(Data for this task begins)

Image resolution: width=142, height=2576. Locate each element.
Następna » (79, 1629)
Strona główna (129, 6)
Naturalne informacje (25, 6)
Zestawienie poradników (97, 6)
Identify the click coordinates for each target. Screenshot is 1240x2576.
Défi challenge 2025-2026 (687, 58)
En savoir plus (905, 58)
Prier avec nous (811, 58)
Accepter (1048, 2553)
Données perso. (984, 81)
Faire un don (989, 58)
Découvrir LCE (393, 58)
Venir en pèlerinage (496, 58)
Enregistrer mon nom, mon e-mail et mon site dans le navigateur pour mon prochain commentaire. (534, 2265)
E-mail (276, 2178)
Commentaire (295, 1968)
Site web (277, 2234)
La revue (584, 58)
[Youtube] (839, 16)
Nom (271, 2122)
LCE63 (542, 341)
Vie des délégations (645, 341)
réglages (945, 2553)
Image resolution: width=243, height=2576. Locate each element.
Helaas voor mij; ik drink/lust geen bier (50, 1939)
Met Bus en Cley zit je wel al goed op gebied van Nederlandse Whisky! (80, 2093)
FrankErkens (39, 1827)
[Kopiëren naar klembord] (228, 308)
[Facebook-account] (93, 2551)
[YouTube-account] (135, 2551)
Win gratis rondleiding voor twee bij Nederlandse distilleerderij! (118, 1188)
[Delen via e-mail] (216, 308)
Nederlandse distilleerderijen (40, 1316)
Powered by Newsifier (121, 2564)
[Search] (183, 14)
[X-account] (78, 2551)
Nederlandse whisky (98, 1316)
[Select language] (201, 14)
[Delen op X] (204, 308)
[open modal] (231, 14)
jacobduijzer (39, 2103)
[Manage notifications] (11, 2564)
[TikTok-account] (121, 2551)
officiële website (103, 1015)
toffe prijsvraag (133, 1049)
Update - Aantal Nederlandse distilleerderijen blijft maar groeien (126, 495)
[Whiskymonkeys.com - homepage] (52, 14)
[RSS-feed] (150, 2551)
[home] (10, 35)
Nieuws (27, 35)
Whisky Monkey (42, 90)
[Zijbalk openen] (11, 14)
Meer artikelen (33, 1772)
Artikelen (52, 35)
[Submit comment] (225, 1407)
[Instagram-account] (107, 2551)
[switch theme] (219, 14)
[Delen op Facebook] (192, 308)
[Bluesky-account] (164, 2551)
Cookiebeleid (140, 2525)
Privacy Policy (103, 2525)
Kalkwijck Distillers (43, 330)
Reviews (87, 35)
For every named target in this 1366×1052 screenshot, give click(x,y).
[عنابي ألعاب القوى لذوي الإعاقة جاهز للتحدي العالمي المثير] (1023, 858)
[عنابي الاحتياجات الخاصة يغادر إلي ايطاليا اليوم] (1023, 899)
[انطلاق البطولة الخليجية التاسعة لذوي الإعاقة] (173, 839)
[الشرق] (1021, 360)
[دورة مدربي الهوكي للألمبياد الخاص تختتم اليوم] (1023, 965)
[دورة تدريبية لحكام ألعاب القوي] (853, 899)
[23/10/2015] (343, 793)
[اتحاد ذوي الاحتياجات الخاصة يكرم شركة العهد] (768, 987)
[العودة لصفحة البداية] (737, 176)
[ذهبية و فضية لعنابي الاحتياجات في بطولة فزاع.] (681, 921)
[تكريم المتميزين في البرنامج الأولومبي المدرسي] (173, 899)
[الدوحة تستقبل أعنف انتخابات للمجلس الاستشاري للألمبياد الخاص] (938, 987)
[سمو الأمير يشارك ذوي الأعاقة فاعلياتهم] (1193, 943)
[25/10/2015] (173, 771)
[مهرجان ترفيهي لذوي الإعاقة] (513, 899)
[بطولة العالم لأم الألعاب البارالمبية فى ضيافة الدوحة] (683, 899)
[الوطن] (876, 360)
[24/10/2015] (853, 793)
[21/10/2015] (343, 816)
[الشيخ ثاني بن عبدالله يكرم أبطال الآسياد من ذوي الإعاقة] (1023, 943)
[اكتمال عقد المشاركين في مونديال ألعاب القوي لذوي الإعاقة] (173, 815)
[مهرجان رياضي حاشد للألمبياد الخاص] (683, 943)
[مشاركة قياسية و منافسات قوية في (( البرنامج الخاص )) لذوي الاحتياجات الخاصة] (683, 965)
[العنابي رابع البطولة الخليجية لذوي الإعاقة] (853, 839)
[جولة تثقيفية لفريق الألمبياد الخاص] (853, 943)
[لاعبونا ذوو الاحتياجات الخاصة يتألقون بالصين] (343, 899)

(Data for this task ends)

Look above for the line with "Nom (271, 2122)" and the line with "[دورة مدربي الهوكي"; transcribe both and all lines in between, exactly, and nothing else.

Nom (271, 2122)
LCE63 (542, 341)
Vie des délégations (645, 341)
réglages (945, 2553)
Image resolution: width=243, height=2576. Locate each element.
Helaas voor mij; ik drink/lust geen bier (50, 1939)
Met Bus en Cley zit je wel al goed op gebied van Nederlandse Whisky! (80, 2093)
FrankErkens (39, 1827)
[Kopiëren naar klembord] (228, 308)
[Facebook-account] (93, 2551)
[YouTube-account] (135, 2551)
Win gratis rondleiding voor twee bij Nederlandse distilleerderij! (118, 1188)
[Delen via e-mail] (216, 308)
Nederlandse distilleerderijen (40, 1316)
Powered by Newsifier (121, 2564)
[Search] (183, 14)
[X-account] (78, 2551)
Nederlandse whisky (98, 1316)
[Select language] (201, 14)
[Delen op X] (204, 308)
[open modal] (231, 14)
jacobduijzer (39, 2103)
[Manage notifications] (11, 2564)
[TikTok-account] (121, 2551)
officiële website (103, 1015)
toffe prijsvraag (133, 1049)
Update - Aantal Nederlandse distilleerderijen blijft maar groeien (126, 495)
[Whiskymonkeys.com - homepage] (52, 14)
[RSS-feed] (150, 2551)
[home] (10, 35)
Nieuws (27, 35)
Whisky Monkey (42, 90)
[Zijbalk openen] (11, 14)
Meer artikelen (33, 1772)
Artikelen (52, 35)
[Submit comment] (225, 1407)
[Instagram-account] (107, 2551)
[switch theme] (219, 14)
[Delen op Facebook] (192, 308)
[Bluesky-account] (164, 2551)
Cookiebeleid (140, 2525)
Privacy Policy (103, 2525)
Kalkwijck Distillers (43, 330)
Reviews (87, 35)
For every named target in this 1366×1052 screenshot, give click(x,y).
[عنابي ألعاب القوى لذوي الإعاقة جاهز للتحدي العالمي المثير] (1023, 858)
[عنابي الاحتياجات الخاصة يغادر إلي ايطاليا اليوم] (1023, 899)
[انطلاق البطولة الخليجية التاسعة لذوي الإعاقة] (173, 839)
[الشرق] (1021, 360)
[دورة مدربي الهوكي للألمبياد الخاص تختتم اليوم] (1023, 965)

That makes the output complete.